##### 本文抜粋 #####
2006 Fiscal Year Annual Research Report
細胞接着性乳酸菌の腸上皮細胞における抗ウイルス物質の発現誘導機構の解明
Project/Area Number |
17580240
|
Research Institution | Kitasato University |
Principal Investigator |
向井 孝夫 北里大学, 獣医畜産学部, 教授 (20229917)
|
Keywords | 乳酸菌 / ウイルス / 抗ウイルス物質 |
Research Abstract |
ヒトや動物における下痢症起因ウイルスに対する経口的に感染し、衛生対策を施す以外、確実な予防手段がないのが現状である。申請者はこれまで、細胞接着性を示すある種の乳酸菌株が消化管感染症起因細菌の細胞への感染を阻止することを示してきた。一方、乳酸菌株と下痢ウイルスを共培養することによってウイルスの増殖が抑制されることも示唆してきた。そこで本研究では細胞接着性乳酸菌の抗ウイルス活性の検討および抗ウイルススペクトラム(どのようなウイルスに効果を示すか)の検討を行うこととした。 前年度、指標ウイルスとしてコロナおよびウシ粘膜病下痢ウイルス(BVDV)を用い、乳酸菌の抗ウイルス活性を調べたところ、プラークアッセイ法によって、ウイルス増殖阻害効果を示す乳酸菌株が存在することを示唆してきた。メカニズムに関しては腸上皮から誘導される成分あるいは菌体から分泌される成分の寄与、菌体にウイルスが吸着されること、のいずれかに起因していることが示唆された。しかし、データにばらつきが見られたこと、簡便性の問題からプラーク法以外のアッセイによる抗ウイルス評価法が望まれた。そこで、本年度ではまず、安価で簡便なMTT法による細胞障害性を評価することで抗ウイルス活性を評価できるか否かを検討した。その結果、理由は不明であるが、コロナウイルスに対する抗ウイルス活性は定量性の点で評価できなかったが、BVDVに対しては定量的に評価できることが判明した。次いで、乳酸菌株の抗BVDV活性を再評価したところ、乳酸球菌に属するある種の菌株(数株)が、用量依存的に抗BVDV活性を示すことが明らかとなった。また、乳酸菌培地そのものが抗BVDV活性を示すことが明らかになったため、この要因を除く方法で検討した結果、菌体成分にも抗BVDV成分が存在することが明らかとなった。
##### データ部 #####
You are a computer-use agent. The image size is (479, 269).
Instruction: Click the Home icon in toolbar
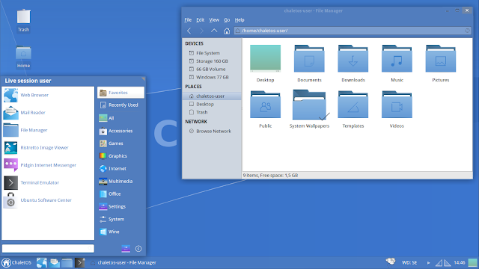226,31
#####
### 取り組む課題
**a)** 研究報告について、次の問いに答えよ。
(i) 研究機関はどこか。
(ii) 前年度、指標ウイルスとして用いたのはどのウイルスか。
(iii) 用量依存的に抗BVDV活性を示したのはどのような菌株か。
**b)** 研究報告の「2006 Fiscal Year」から「獣医畜産学部, 教授 (20229917)」までの部分を、一字も変えずに書き写せ。
**c)** 研究報告のうち「前年度、指標ウイルスとして」で始まる段落を、主な事実を残したまま箇条書きに書き直せ。

### 解答
**a)**
(i) 北里大学
(ii) コロナウイルスとウシ粘膜病下痢ウイルス(BVDV)
(iii) 乳酸球菌に属するある種の菌株(数株)

**b)**
2006 Fiscal Year Annual Research Report
細胞接着性乳酸菌の腸上皮細胞における抗ウイルス物質の発現誘導機構の解明
Project/Area Number |
17580240
|
Research Institution | Kitasato University |
Principal Investigator |
向井 孝夫 北里大学, 獣医畜産学部, 教授 (20229917)

**c)**
- 前年度は、コロナウイルスとBVDVを指標ウイルスとしてプラークアッセイ法で調べた。その結果、ウイルス増殖阻害効果を示す乳酸菌株の存在が示唆された。
- 仕組みについては、次のいずれかによると示唆された。腸上皮から誘導される成分の寄与、菌体から分泌される成分の寄与、菌体へのウイルスの吸着である。
- データにばらつきがあり、簡便性にも問題があったため、プラーク法以外の評価法が望まれた。
- 本年度はまず、安価で簡便なMTT法で細胞障害性を評価し、抗ウイルス活性を評価できるかを検討した。
- コロナウイルスでは定量的に評価できなかった(理由は不明)。一方、BVDVでは定量的に評価できた。
- 再評価の結果、乳酸球菌に属するある種の菌株(数株)が用量依存的に抗BVDV活性を示した。
- 乳酸菌培地そのものにも抗BVDV活性があった。そこでこの要因を除いて検討したところ、菌体成分にも抗BVDV成分が存在することがわかった。